In Dänemark sind seit der SSI-Prognose zum Jahresstart die
Neuinfektionszahlen erheblich zurückgegangen. Die täglich gemeldeten
Fallzahlen hatten Mitte Dezember einen Höchststand von über 4000
erreicht, im Februar hielten sich die Tageswerte recht konstant bei
etwa 300 bis 500. Auf die Bevölkerung gerechnet verzeichnete in der
EU zuletzt nur Finnland noch weniger Neuinfektionen pro 100 000
Einwohner als Dänemark, wie aus den jüngsten Vergleichszahlen der
EU-Gesundheitsbehörde ECDC hervorgeht.

Ein rasant steigender Anteil der Virus-Variante, aber insgesamt eine
niedrige Inzidenz - wie passt das zusammen? Gesundheitsminister
Magnus Heunicke hat das kürzlich mit einer Grafik auf Twitter zu
erklären versucht: Darin zu sehen sind die aktuellen R-Werte der
britischen Mutante und anderer Varianten des Coronavirus Sars-CoV-2:
Für B.1.1.7 liegt der Wert demnach bei 1,25, für die anderen bei 0,8.

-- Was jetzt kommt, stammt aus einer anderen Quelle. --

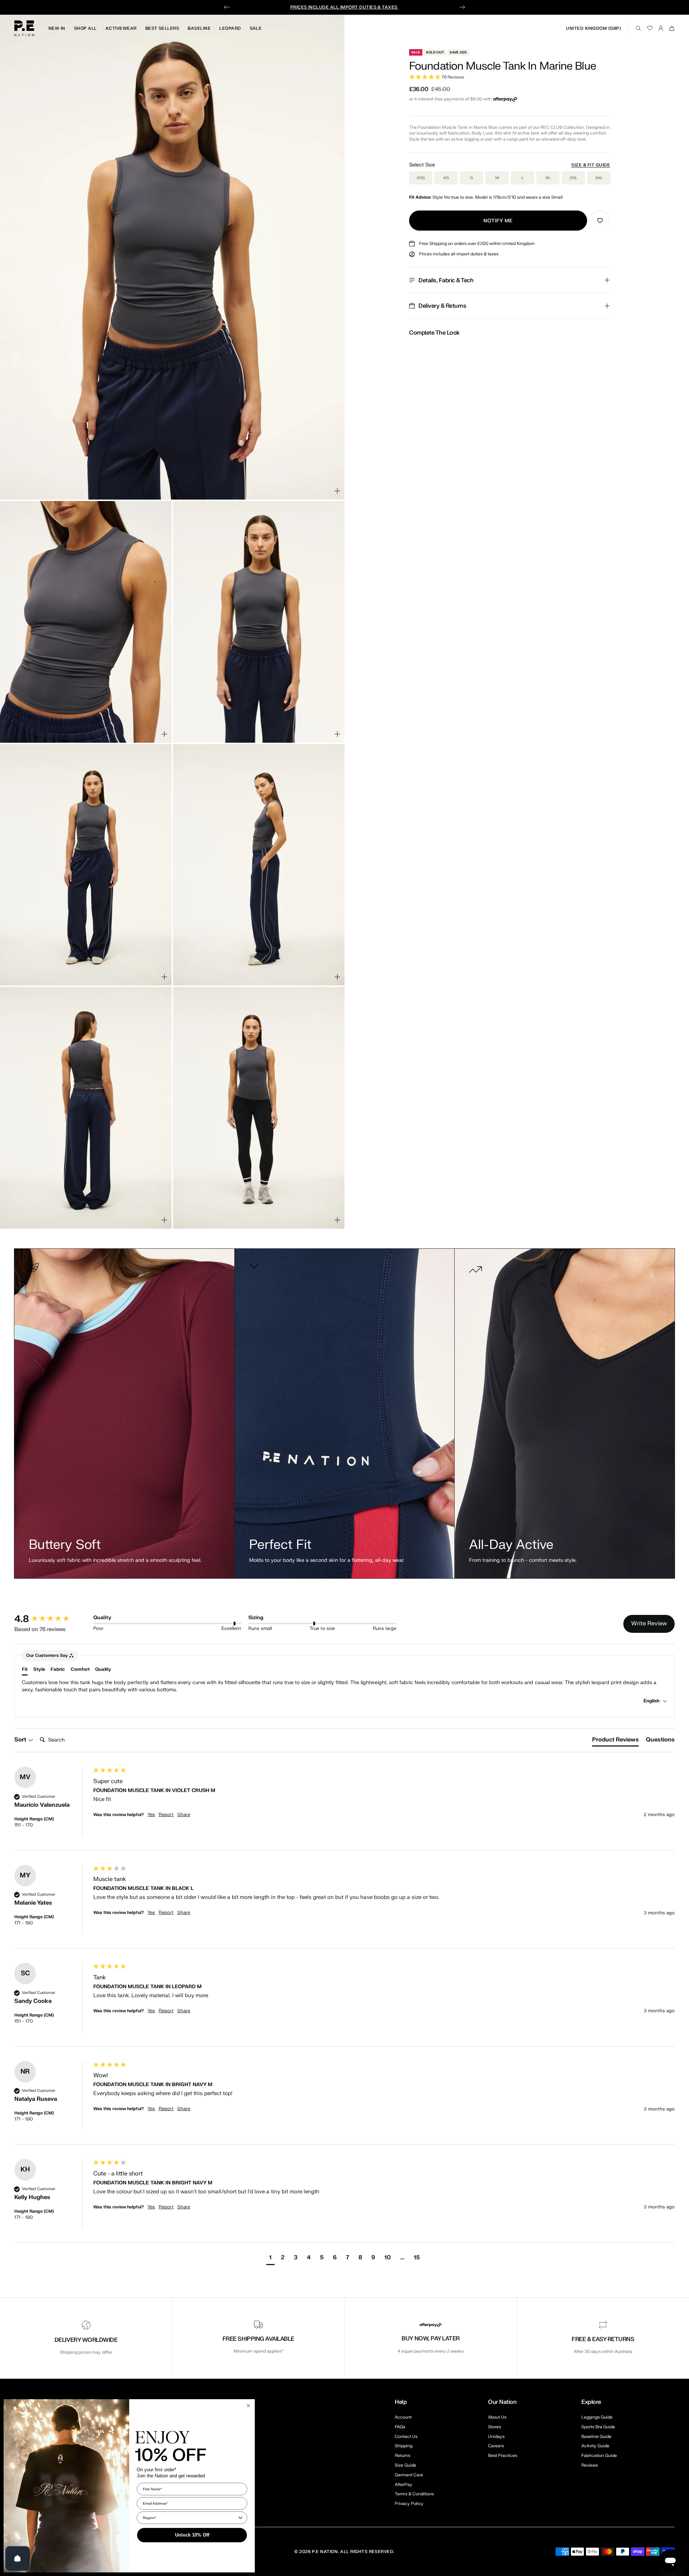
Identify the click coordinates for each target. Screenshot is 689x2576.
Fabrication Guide (599, 2455)
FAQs (400, 2427)
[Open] (17, 2558)
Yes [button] (151, 1815)
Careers (496, 2446)
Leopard (230, 28)
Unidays (496, 2436)
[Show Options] (240, 2518)
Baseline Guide (596, 2436)
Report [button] (166, 1815)
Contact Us (406, 2436)
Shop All (85, 28)
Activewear (121, 28)
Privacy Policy (409, 2503)
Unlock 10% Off (192, 2535)
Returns (402, 2455)
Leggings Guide (597, 2417)
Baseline (199, 28)
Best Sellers (162, 28)
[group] (52, 1619)
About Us (497, 2417)
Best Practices (502, 2455)
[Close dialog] (248, 2405)
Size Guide (405, 2465)
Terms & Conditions (414, 2494)
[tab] (615, 1741)
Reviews (589, 2465)
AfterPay (403, 2484)
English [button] (652, 1701)
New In (56, 28)
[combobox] (190, 2518)
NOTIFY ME (498, 221)
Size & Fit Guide (590, 164)
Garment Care (409, 2475)
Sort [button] (21, 1739)
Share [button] (183, 1815)
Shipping (403, 2446)
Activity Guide (595, 2446)
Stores (494, 2427)
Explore (591, 2402)
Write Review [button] (649, 1623)
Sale (256, 28)
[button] (509, 77)
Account (403, 2417)
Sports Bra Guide (598, 2427)
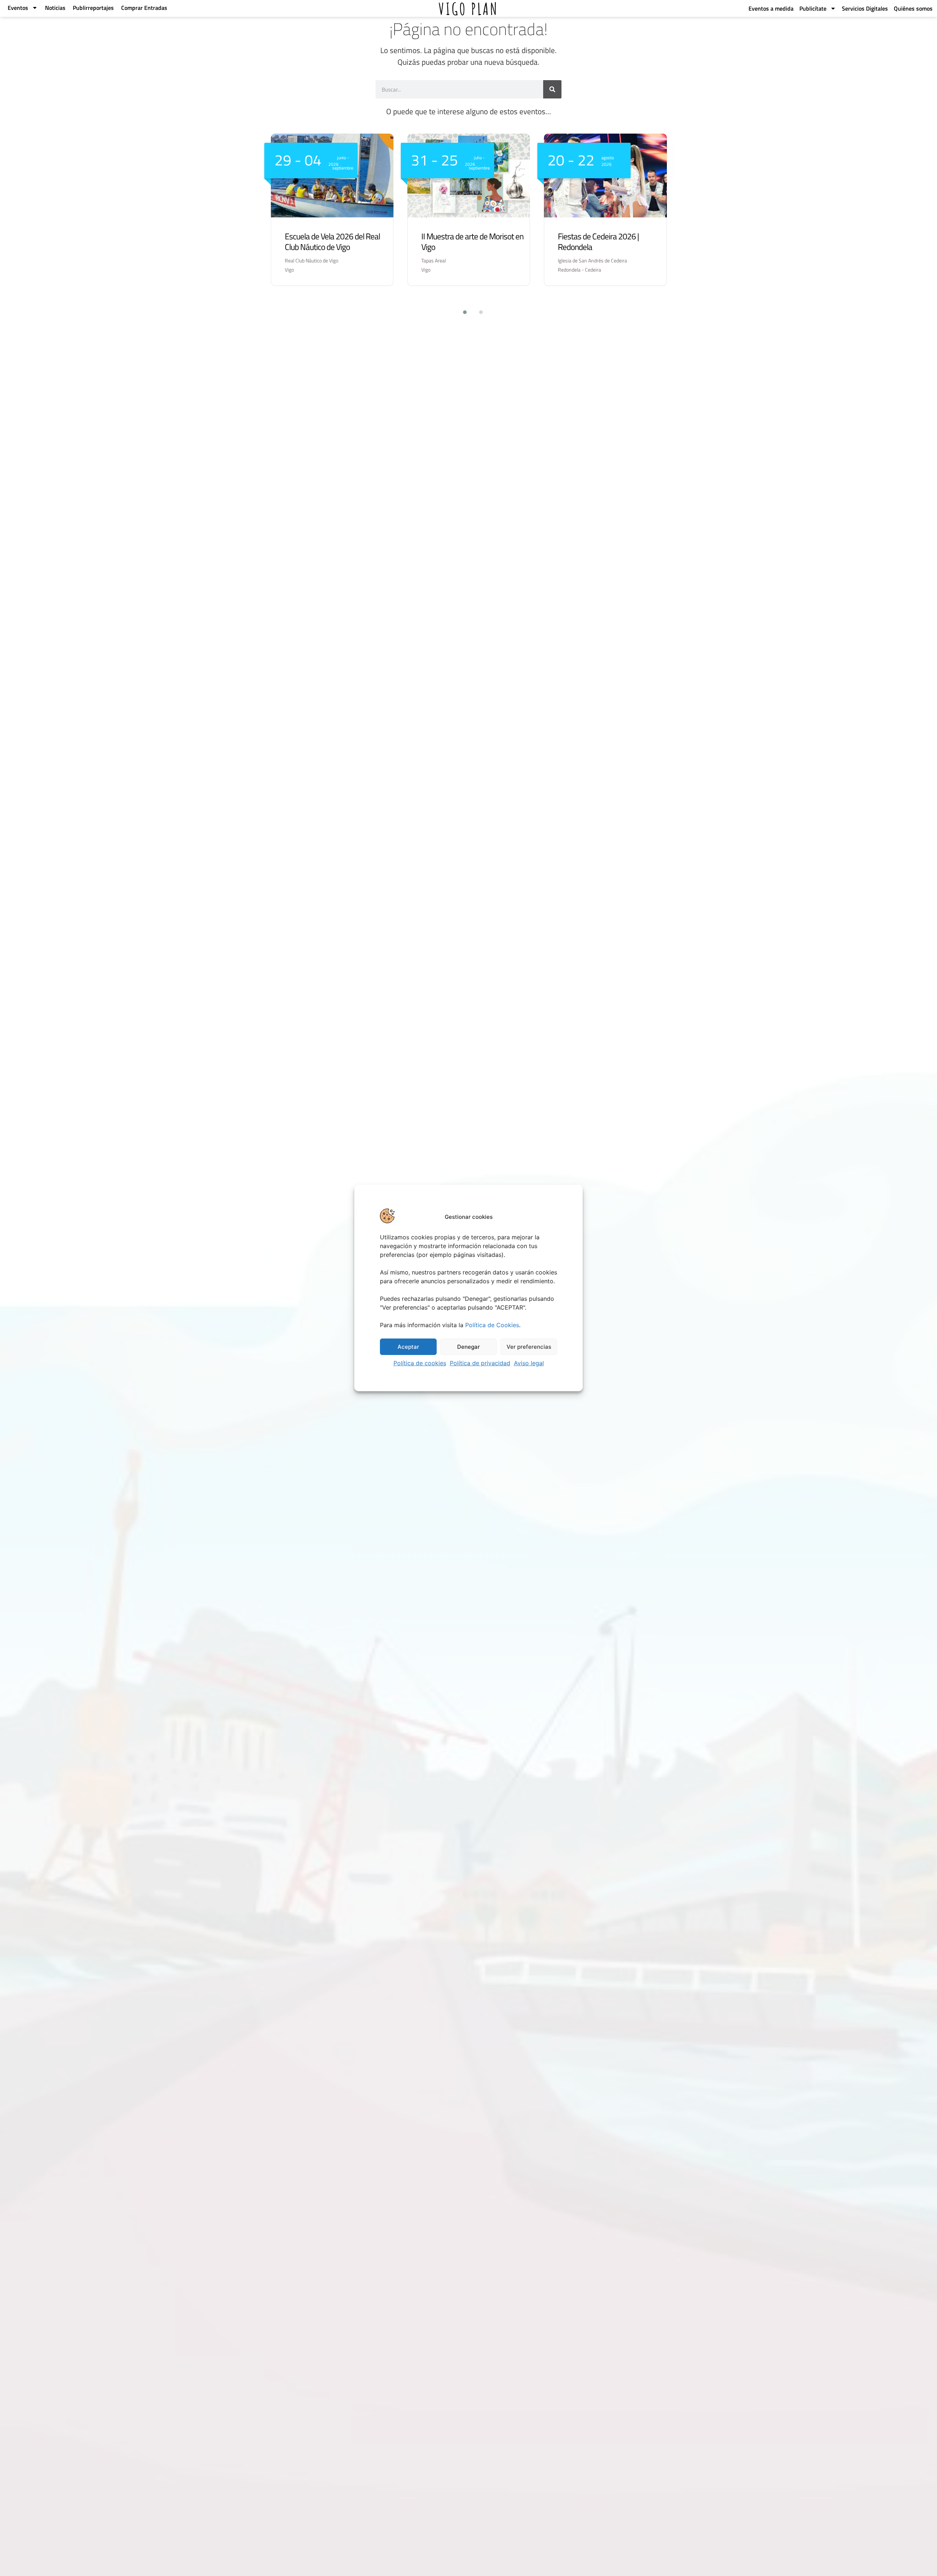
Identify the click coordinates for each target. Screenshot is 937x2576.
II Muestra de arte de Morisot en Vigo (472, 241)
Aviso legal (529, 1363)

Das bedeutet: 100 mit B.1.1.7 infizierte Menschen stecken im Mittel
jeweils 125 weitere an - 100 mit den anderen Erregern Infizierte
derzeit nur noch 80. Während die Ausbreitung der britischen Variante
immer mehr zunimmt, geht die der anderen zurück. Der Minister dazu:
«Die Entwicklung von B.1.1.7 verläuft weiter wie erwartet, und die
Variante befindet sich in Dänemark wie in anderen Ländern im
Wachstum.»

Die Dänen spielen auf Zeit: Sie wollen die Corona-Zahlen so lange auf
einem niedrigen Niveau halten, bis ausreichend Menschen im Land gegen
Covid-19 geimpft worden sind - bis vorläufig Ende Februar gelten
deshalb noch umfassende Beschränkungen des öffentlichen Lebens.

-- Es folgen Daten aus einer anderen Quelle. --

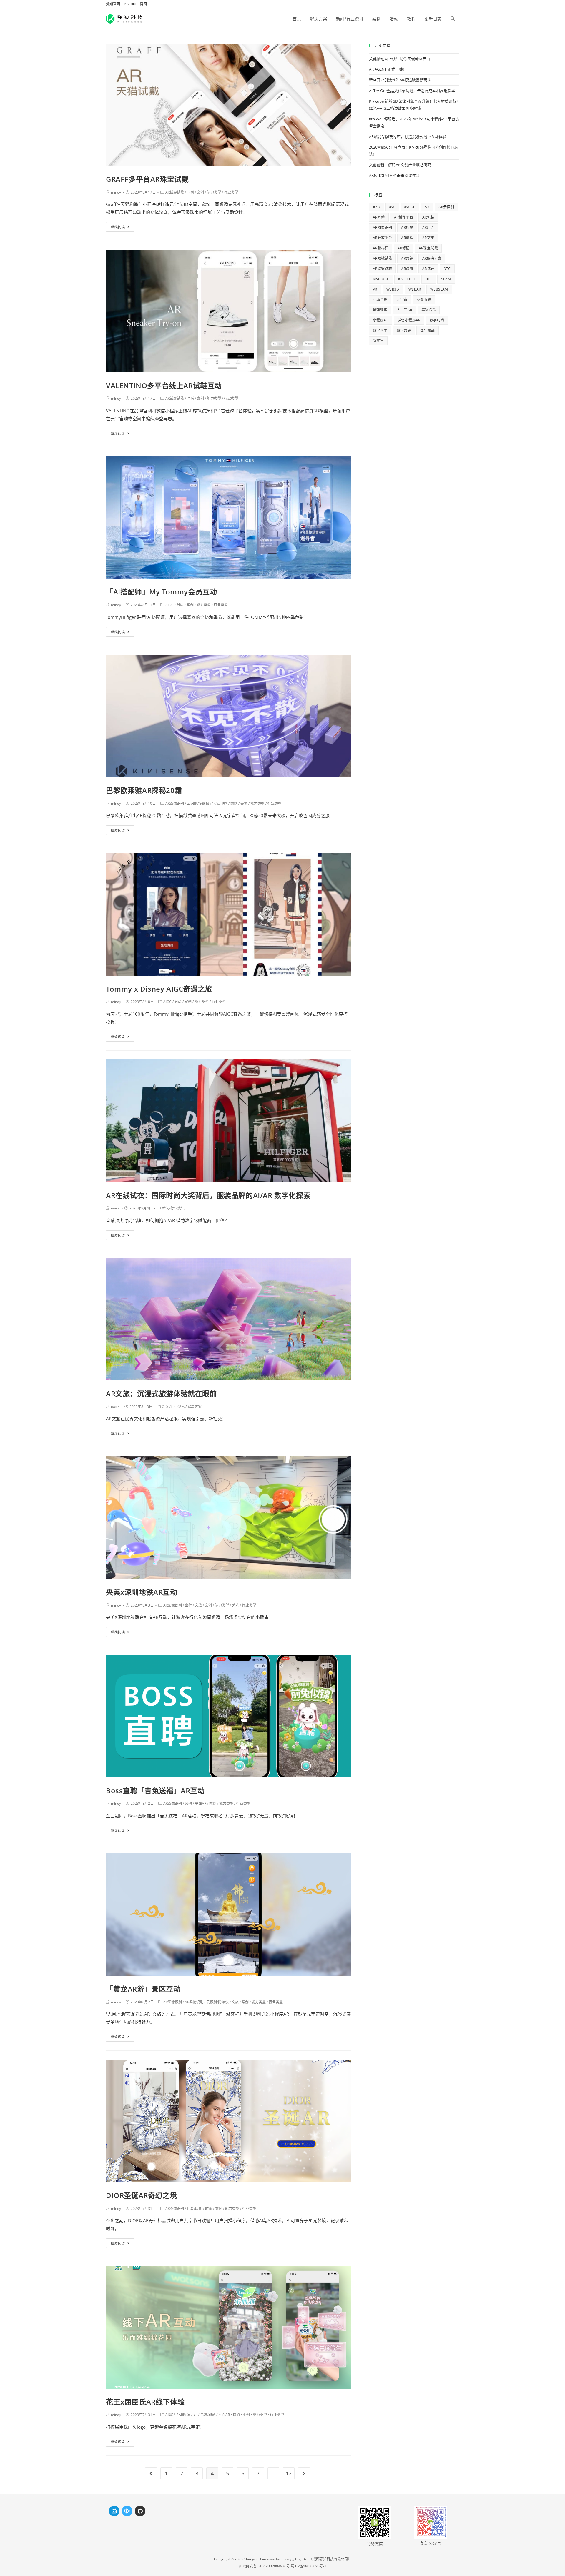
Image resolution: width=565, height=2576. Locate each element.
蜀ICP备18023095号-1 (308, 2566)
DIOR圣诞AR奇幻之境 (141, 2195)
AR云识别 (446, 206)
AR (427, 206)
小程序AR (380, 320)
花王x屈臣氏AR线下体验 (145, 2402)
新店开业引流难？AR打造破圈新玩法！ (402, 79)
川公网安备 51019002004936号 (264, 2566)
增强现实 (380, 309)
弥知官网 (113, 4)
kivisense (407, 278)
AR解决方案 (431, 258)
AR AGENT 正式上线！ (388, 69)
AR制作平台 (403, 217)
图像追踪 (424, 299)
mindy (116, 192)
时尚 (190, 192)
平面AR (200, 1803)
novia (115, 1208)
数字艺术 (380, 330)
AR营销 (407, 258)
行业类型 (231, 192)
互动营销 (380, 299)
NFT (428, 278)
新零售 (378, 340)
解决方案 (194, 1406)
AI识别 (170, 2414)
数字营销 (404, 330)
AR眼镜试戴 (382, 258)
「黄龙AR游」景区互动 (143, 1989)
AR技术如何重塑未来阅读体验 (394, 175)
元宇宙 (402, 299)
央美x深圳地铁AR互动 (141, 1592)
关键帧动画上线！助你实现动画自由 (399, 58)
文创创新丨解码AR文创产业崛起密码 (400, 164)
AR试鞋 (428, 268)
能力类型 (214, 192)
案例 (200, 192)
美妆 (243, 803)
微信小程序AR (409, 320)
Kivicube (381, 278)
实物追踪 (428, 309)
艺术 (235, 1605)
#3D (376, 206)
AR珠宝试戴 (428, 248)
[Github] (140, 2511)
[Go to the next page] (304, 2473)
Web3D (392, 289)
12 (289, 2473)
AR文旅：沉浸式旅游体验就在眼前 (161, 1393)
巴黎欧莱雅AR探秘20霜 (144, 790)
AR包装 (428, 217)
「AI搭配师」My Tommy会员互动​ (161, 591)
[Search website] (452, 19)
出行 (188, 1605)
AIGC (169, 604)
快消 (236, 2414)
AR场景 (407, 227)
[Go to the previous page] (151, 2473)
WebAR (414, 289)
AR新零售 (380, 248)
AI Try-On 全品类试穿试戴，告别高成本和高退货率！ (414, 90)
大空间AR (404, 309)
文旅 (198, 1605)
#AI (392, 206)
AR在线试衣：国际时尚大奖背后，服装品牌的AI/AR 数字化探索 (208, 1195)
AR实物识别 (194, 2002)
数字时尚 (437, 320)
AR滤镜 (404, 248)
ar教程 (407, 237)
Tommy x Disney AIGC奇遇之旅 (159, 989)
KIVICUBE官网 (135, 4)
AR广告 (428, 227)
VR (375, 289)
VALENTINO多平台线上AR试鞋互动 (164, 385)
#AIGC (410, 206)
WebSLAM (439, 289)
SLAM (446, 278)
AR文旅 (428, 237)
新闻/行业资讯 (173, 1208)
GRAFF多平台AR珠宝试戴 (147, 179)
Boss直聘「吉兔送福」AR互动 (155, 1790)
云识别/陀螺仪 (198, 803)
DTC (447, 268)
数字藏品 (427, 330)
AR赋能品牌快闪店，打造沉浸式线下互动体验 (407, 136)
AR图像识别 (174, 803)
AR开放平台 (382, 237)
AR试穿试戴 (174, 192)
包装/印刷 (219, 803)
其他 (188, 1803)
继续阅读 (118, 227)
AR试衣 (407, 268)
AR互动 (379, 217)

Ob die dänischen Corona-Zahlen wegen der britische Variante dennoch
zunehmen werden? Dazu hat SSI-Expertin Holten Møller eine klare
Prognose: «Es ist unsere klare Erwartung, dass wir als Folge der
Entwicklung von B.1.1.7 in der kommenden Zeit einen Anstieg der
Infektionszahlen und Krankenhausaufenthalte sehen werden», teilte sie
der Deutschen Presse-Agentur in Kopenhagen mit. Am Freitag kamen 552
neue Corona-Fälle hinzu, was dem höchsten Wert seit zwei Wochen
entsprach - allerdings vor dem Hintergrund einer höheren Testquote.
Ob das bereits eine Trendwende darstellt, ist darum unklar.

Für Dänemark stehen entscheidende Wochen an. Seit dem 8. Februar
dürfen die Schulkinder bis zur vierten Klasse wieder zur Schule, das
ist die bisher einzige Lockerung der Corona-Maßnahmen. Alles andere -
darunter Geschäfte, Restaurants und die Klassenzimmer der älteren
Schüler - bleibt noch mindestens bis Ende Februar geschlossen. Die
dänische Regierung muss bis dahin eine Entscheidung treffen, ob und
wie strikt die Maßnahmen verlängert werden.